Local is all relative

July 10, 2009
by Dave from Albury

Growing up in the country provides you with innumerable experiences that our city brethren can never truly appreciate, or perhaps even understand. One of these things is the local TV news bulletin.

Before the state-wide 6pm news that everyone is familiar with, regional TV networks do their best to prove their local credentials by covering the important issues in the surrounding area. This is a difficult task as these networks cover large areas, have small budgets, and are mostly staffed by people desperate to leave for the capital cities. What you usually end up with is a combination of council meetings, football matches, photogenic school children and any visitor of note who passes through.

The other feature of local news is the ability to tie fame-worthy events and individuals to the local area. Sometimes this is easy, like Albury and Lauren Jackson or Mark Taylor and Wagga Wagga, sometimes it is a little more tenuous, like the time our local media decided to cover the wedding of a northern European lass into an obscure royal family on the basis that she’d spent six months in Wangaratta as an exchange student.

Because the hours between five and seven PM require fairly constant activity to get Buster Boy and the Troll Princess fed and to bed, seeing local news is a rare event, but I was reminded of how wonderful it can be earlier tonight when the mid-north coast news bulletin on Prime moved on to sport. The lead item on the sport report was an update on Le Tour de France, because they needed to report the progress of ‘Upper Corindi’s own Cadel Evans’.

I love local media.

10 Responses leave one →
  1. July 10, 2009

    Then there’s our Timmeh in Rome. Sometimes the reports on his sojourn are so painstakingly accurate, I swear I can hear the trough snorting in the background.

  2. July 11, 2009

    Prime TV Wodonga even reported how “our Andrew McDonald” didn’t get selected in the First Test side.

  3. July 12, 2009

    I’m hoping that Albury mayor Patricia Gould is arrested for spying whilst on her important mission to China.
    Now that would make good ‘local’ news.

  4. July 12, 2009

    I’m hoping she gets quarantined for suspected swine flu.

  5. July 12, 2009

    The Chinese secret police will have a wow of a time working out the importance of that mission, elephantandrat.

  6. July 12, 2009

    The Chinese secret police will probably think it’s just another seniors tour … with walking frames.

  7. July 13, 2009
    Lee permalink

    I spent a year in Hobart – it was amazing how much their localy produced ABC news was like rural local news. Their weather man, Michael Pook, looked just like a year 7 Australian Studies teacher.

  8. July 13, 2009
    roxannatas permalink

    Saint Mike Pook, and his brown suits, are still mourned here every night at the end of the ABC news.

    “The ABC in Tasmania have had a proper meteorologist for as long as I can remember. Mike Pook did it for years and years and became an idol. My science teacher in college loved him and my dad nearly cried on his final weather report. If Mike said it was going to rain, it was going to rain and if it didn’t he’d give a proper technical reason as to why it didn’t and all would be forgiven.”

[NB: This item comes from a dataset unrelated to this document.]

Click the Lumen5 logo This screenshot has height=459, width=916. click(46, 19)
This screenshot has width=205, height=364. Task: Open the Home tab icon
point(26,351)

    (Off some blog or other.)

    Then there’s Peter Cundall, Timmy Lane, Mal Walden and a fair number of sports commentators you lot have pinched from us.

    Local TV is the breeding-ground for the stars,

  9. July 14, 2009
    Lee permalink

    The fact that I remember Mike Pook’s name after nearly a decade and a half demonstrates the impression that he made. I couldn’t even name another weather person (other than the other former ABC Mike). The brown suits and matching ties…ahh, the memories….

  10. July 14, 2009
    Lee permalink

    Perhaps better than the local news are the locally made ads. There might be plenty of talented, good looking journo’s heading for the big smoke but there’s a pretty shallow pool of marketing men to fish from.